Car Seidl filme sans les juger des corps et des individus différents, loin des obsessions liées au «summer body» ou de l'injonction à passer un été d'insouciance en famille. Dog Days, c'est la vie des vraies gens, ceux qui transpirent dans le dos dès qu'il fait plus de 29°C, qui se font carboniser la peau sans vraiment savoir pourquoi, qui mangent en tête-à-tête avec leur chien parce qu'ils n'ont personne d'autre –ou parce que ça leur va très bien comme ça.

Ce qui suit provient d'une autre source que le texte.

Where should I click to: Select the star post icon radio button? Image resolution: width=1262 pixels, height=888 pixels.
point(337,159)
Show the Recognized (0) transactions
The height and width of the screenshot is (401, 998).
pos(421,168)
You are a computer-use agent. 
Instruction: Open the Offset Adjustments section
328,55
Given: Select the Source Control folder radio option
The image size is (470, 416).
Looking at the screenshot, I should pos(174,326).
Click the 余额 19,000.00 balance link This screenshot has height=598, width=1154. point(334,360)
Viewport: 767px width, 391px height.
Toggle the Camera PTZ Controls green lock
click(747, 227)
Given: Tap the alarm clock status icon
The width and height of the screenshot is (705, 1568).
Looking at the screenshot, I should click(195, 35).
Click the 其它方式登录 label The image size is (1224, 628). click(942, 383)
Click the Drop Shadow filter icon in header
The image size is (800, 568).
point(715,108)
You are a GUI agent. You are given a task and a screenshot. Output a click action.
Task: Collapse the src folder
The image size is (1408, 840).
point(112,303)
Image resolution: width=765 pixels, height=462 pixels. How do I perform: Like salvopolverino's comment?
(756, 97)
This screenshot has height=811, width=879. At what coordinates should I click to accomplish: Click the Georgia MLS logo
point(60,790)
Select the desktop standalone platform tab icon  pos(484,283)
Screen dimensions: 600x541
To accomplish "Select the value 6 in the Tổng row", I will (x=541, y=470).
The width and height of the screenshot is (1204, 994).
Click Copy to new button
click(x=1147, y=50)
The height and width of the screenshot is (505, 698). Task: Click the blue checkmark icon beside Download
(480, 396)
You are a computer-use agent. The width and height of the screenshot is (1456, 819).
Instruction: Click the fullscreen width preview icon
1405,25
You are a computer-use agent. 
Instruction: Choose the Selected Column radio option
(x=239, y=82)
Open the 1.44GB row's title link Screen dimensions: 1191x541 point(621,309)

«Une journée en enfer»: en plein cagnard

Si le cinéma d'action des années 1990 (ou le cinéma d'action tout court) ne vous stimule pas plus que ça, pas de panique, vous n'êtes pas seul·e. Mais avez-vous seulement tenté Une journée en enfer? Après Piège de cristal et 58 minutes pour vivre, il s'agit de la troisième mésaventure de John McClane, lieutenant de police ne se trouvant visiblement jamais là où il faut, puisque les preneurs d'otages et autres malfrats adorent semer la zizanie lorsqu'il passe pas loin.

Une journée en enfer a tout du divertissement parfait –il lui manque juste des personnages féminins, ce qui n'est pas négligeable. Le duo formé par Bruce Willis et Samuel L. Jackson (en commerçant de Harlem) fonctionne du tonnerre, bien aidé par des dialogues vraiment ciselés. Et le principe du film –résoudre les énigmes posées par un terroriste sous peine de voir New York exploser– le rend aussi haletant que ludique.

Bruce Willis, qui a pris sa retraite en raison de graves problèmes de santé –et après une série de très mauvais films semblant juste destinés à lui permettre de payer ses impôts–, restera à jamais ce McClane en marcel blanc, perclus de douleurs et de bobos, accablé par une chaleur qui ne fait qu'augmenter la difficulté de la tâche qu'il doit mener avec son acolyte. Oublions les deux volets suivants, très oubliables: Die Hard 3 restera à jamais un sommet de la carrière du bonhomme, et une référence en matière de blockbuster estival.

«Coup de chaud»: l'été en pente dure

Des tensions, il n'y a quasiment que ça dans ce village non identifié, écrasé sous le poids d'un été caniculaire. Les cultivateurs et cultivatrices souffrent de la sécheresse, et le jeune homme instable joué par l'intense Karim Leklou sème la zizanie en jouant sans cesse les kleptomanes, les trouble-fête, les grands enfants. Le maire-vétérinaire (Jean-Pierre Darroussin) essaie tant bien que mal de faire garder la tête froide à tout le monde, mais sa tâche est de plus en plus ardue.

Dans un registre différent, Coup de chaud rappelle néanmoins L'été en pente douce, dans lequel les frangins marginaux joués par Bacri et Villeret se mettaient peu à peu tout un village à dos. Le cinéma français s'intéresse trop peu à la ruralité, surtout si on met de côté les films pour enfants qui se ressemblent tous (Belle et Sébastien: nouvelle génération, rien que le film est une promesse de grand cinéma). Or ici, c'est parfaitement réussi.

Le brillant Raphaël Jacoulot filme comme personne la cristallisation des tensions, l'ennui qui fait son œuvre, et le fait que, pour citer un certain Brassens, «les braves gens n'aiment pas que l'on suive une autre route qu'eux». La chaleur qui pèse sur chacun et chacune, et encore plus sur Joseph l'illuminé, blouson porté en permanence comme une armure face aux agressions extérieures. À la fois bouc émissaire du village et véritable danger, il est à l'image d'un film pas manichéen pour deux sous, qui rappelle au public citadin que la vie à la campagne n'est pas toujours une partie de plaisir.